Expansion of domestic economic activity in the third quarter of 2014 was “driven by the sustained growth of the tourism sector,” according to the Maldives Monetary Authority’s (MMA) quarterly economic bulletin.
“Total tourist arrivals to the country increased to 299,491 in Q3-2014, growing by 7 percent when compared to the corresponding quarter of last year while bednights grew by 5 percent,” the bulletin stated.
The central bank explained that the “difference in the growth rate of arrivals and bednights is explained by the fall in the average duration of a tourist visit from 6.0 days to 5.8 days during the period.”
Tourism receipts are meanwhile projected to reach US$594.9 million in the third quarter, an annual growth of 20 percent.

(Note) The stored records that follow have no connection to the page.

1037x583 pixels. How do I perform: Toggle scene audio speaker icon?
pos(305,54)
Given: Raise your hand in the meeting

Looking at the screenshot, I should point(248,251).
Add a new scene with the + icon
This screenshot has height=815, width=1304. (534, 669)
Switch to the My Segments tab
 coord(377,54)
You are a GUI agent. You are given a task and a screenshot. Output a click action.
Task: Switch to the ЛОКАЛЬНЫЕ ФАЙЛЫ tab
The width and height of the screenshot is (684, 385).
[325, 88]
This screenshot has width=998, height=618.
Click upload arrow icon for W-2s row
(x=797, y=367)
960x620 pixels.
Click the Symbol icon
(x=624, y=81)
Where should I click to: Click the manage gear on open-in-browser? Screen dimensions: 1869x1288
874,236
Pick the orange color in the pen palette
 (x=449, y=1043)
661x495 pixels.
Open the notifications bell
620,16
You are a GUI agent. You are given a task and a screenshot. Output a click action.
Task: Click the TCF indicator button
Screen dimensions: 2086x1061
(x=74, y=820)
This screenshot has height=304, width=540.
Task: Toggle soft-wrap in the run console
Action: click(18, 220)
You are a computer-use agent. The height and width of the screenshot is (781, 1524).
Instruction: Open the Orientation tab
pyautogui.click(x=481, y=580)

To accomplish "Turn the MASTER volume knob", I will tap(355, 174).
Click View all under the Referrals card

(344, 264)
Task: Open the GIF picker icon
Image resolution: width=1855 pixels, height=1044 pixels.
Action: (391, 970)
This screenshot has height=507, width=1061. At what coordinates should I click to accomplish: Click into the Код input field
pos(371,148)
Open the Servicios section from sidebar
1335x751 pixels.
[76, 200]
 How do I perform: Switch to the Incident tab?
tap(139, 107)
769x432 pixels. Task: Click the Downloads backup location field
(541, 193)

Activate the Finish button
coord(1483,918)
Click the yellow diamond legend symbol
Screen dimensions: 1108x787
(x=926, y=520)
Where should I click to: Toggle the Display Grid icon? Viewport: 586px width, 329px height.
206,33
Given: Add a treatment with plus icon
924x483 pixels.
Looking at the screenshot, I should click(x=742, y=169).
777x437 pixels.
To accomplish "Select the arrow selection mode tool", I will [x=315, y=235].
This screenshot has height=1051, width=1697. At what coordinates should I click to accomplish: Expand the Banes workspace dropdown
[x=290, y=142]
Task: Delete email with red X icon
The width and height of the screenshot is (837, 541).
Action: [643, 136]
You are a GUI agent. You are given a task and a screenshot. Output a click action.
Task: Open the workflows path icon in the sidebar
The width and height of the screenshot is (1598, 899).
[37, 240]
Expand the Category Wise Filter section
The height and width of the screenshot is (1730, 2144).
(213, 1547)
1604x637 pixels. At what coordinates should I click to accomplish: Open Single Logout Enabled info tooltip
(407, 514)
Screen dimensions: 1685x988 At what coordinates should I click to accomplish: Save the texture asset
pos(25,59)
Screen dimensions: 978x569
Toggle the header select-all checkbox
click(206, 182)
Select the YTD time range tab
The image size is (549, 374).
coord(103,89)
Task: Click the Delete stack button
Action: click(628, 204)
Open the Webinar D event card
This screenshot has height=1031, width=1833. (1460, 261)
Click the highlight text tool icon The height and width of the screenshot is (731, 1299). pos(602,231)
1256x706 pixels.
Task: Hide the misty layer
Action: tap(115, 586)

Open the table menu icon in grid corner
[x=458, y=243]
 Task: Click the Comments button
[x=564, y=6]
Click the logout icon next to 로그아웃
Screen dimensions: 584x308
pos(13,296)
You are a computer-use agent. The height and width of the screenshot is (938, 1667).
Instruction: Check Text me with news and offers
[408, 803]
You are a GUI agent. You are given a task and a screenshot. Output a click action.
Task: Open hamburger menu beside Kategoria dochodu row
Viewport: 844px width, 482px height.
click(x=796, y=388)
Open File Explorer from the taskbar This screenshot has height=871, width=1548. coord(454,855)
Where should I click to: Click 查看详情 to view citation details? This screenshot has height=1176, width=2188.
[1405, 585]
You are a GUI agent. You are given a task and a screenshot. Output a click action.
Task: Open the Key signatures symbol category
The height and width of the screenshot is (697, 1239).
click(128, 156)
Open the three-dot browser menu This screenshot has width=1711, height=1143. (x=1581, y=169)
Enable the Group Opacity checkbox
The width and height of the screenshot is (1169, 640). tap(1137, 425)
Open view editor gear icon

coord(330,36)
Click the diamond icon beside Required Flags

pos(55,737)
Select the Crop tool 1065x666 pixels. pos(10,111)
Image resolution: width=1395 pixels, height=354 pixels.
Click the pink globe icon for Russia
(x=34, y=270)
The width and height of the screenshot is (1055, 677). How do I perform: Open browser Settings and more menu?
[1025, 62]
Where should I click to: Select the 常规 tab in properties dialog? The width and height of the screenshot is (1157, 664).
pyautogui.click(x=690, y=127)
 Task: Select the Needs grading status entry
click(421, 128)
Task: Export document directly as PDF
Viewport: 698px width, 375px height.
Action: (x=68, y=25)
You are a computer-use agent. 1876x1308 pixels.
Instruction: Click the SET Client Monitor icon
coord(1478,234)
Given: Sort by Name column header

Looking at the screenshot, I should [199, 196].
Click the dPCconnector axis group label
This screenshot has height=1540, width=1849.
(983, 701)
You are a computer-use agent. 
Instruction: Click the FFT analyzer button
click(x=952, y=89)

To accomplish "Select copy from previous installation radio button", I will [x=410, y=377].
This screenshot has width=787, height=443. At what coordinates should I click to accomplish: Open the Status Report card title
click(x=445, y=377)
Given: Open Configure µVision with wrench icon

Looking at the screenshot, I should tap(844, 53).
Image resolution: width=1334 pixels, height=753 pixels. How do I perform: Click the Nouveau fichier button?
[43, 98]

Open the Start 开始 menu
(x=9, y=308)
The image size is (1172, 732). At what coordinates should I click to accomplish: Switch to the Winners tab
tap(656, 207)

“In Q3-2014 the average operational bed capacity of the industry also increased by 4 percent when compared to Q3-2013 and rose to 26,921 beds, contributed by the opening of three resorts and thirty-three guesthouses during the period,” the bulletin revealed.
“Despite the increase in the operational bed capacity of the industry, the occupancy rate of tourism accommodation facilities remained relatively unchanged at 70 percent when compared to Q3-2013, owing to the higher increase in bednights.”
However, tourist arrivals in November declined by 5.1 percent compared to the same period last year, according to statistics from the tourism ministry.
While tourist arrivals reached 89,778 guests last month, 94,584 arrivals were recorded in November 2013, with arrivals from Europe and the Asia Pacific region down 6.8 percent and 4.6 percent, respectively.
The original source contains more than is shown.